Will spent several hours in Manistique at "Rainbow Ronnie's"- a rather bizarre homebuilders salvage store searching for chicken coop construction materials. My brother donated three windows and an exterior door to the project which saved us a bundle...the cost of the coop materials was rather ridiculous...though it wil be a spacious10 x 12 feet.
See how big they are getting? They are still in that awkward "tweener" stage...still naked in spots and fully feathered in others. This Barred rock is one of my favorites- she follows me around and jumps up on my shoulder when she can.

The polish chicks are getting big too! I love their coloration.

The sheep don't want me to forget about them. Here is little Beltane- his horns are growing nicely and he is such a sweet boy.... Soon to be banded and wethered!
Gaia doesn't want to be left out of the post either and says "come on, lets play!" She always looks like she is smiling.

Lastly, the kids constructed "Cherry Blossom Castle" using some Cherry brush that Will cleared (at the site of our new compost pile) and their wooden swing set. It is pretty neat- only wish the greenery and flowers would last longer!
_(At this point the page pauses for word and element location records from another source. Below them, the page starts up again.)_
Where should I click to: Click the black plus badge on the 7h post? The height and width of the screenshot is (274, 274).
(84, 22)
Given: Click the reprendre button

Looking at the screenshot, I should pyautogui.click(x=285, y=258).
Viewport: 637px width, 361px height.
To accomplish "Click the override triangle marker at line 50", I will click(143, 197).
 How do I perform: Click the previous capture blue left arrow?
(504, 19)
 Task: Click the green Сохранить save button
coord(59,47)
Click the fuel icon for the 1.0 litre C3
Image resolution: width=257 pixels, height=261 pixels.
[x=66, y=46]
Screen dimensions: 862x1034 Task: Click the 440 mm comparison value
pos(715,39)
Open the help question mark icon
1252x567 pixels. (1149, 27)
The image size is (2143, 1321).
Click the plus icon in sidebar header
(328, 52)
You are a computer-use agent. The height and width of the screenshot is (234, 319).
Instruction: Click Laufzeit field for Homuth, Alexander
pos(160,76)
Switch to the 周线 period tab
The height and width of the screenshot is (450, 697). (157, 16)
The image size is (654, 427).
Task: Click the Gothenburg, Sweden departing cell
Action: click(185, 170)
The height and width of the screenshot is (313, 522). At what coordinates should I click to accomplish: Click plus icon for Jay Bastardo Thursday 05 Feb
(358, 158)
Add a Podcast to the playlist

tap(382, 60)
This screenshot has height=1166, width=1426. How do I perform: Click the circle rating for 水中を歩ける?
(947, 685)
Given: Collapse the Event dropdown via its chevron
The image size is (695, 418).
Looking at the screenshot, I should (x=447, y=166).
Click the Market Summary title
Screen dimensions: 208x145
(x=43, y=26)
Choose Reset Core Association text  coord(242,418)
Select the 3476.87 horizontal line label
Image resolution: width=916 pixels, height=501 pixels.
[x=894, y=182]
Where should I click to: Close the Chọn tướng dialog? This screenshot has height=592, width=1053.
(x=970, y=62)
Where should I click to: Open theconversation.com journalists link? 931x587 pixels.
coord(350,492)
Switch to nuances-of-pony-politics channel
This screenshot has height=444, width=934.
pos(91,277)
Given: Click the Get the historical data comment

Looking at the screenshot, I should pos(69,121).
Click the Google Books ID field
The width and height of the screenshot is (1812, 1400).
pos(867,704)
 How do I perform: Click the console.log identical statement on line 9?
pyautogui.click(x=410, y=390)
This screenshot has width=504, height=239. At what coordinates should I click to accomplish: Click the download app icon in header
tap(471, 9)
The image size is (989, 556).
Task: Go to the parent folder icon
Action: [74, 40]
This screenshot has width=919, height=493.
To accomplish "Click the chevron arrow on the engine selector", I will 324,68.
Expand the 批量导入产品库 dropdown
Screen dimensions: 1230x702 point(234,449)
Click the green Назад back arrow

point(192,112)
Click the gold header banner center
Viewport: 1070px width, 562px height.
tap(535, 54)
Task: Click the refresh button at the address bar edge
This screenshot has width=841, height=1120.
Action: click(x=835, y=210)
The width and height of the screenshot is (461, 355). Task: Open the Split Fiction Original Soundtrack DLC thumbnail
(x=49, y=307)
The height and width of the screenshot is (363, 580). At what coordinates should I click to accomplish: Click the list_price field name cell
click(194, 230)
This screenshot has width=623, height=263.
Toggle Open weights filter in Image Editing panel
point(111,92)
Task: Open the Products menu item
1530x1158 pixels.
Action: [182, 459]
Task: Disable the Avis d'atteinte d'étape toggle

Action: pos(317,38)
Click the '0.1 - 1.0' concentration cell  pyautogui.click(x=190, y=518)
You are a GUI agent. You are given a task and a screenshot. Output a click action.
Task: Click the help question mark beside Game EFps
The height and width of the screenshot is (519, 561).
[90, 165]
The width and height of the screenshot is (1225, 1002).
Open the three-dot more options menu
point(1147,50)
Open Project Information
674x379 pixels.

While Will was off doing good deeds in Manistique, the kids and I made butter. I bought a quart of heavy cream for $4.47. We put it in a big jar and took turns shaking it and within 8 minutes the butter was floating in the buttermilk! Duncan and I drained off the buttermilk and he has a small glass which he said was good. So, we ended up with about a pound of butter (which is AWESOME!) and perhaps a pint of buttermilk. Probably not very economical, but it was fun. I have a friend in spinning group that has dairy cows so I will be getting a few gallons of milk from her to try some hard cheese making and will likely make more butter. Tomorrows pancake and waffle breakfast will use the buttermilk in the batter. Good chance at a frost tonight- Will is out covering up the tomato plants and the hanging baskets have been brought in.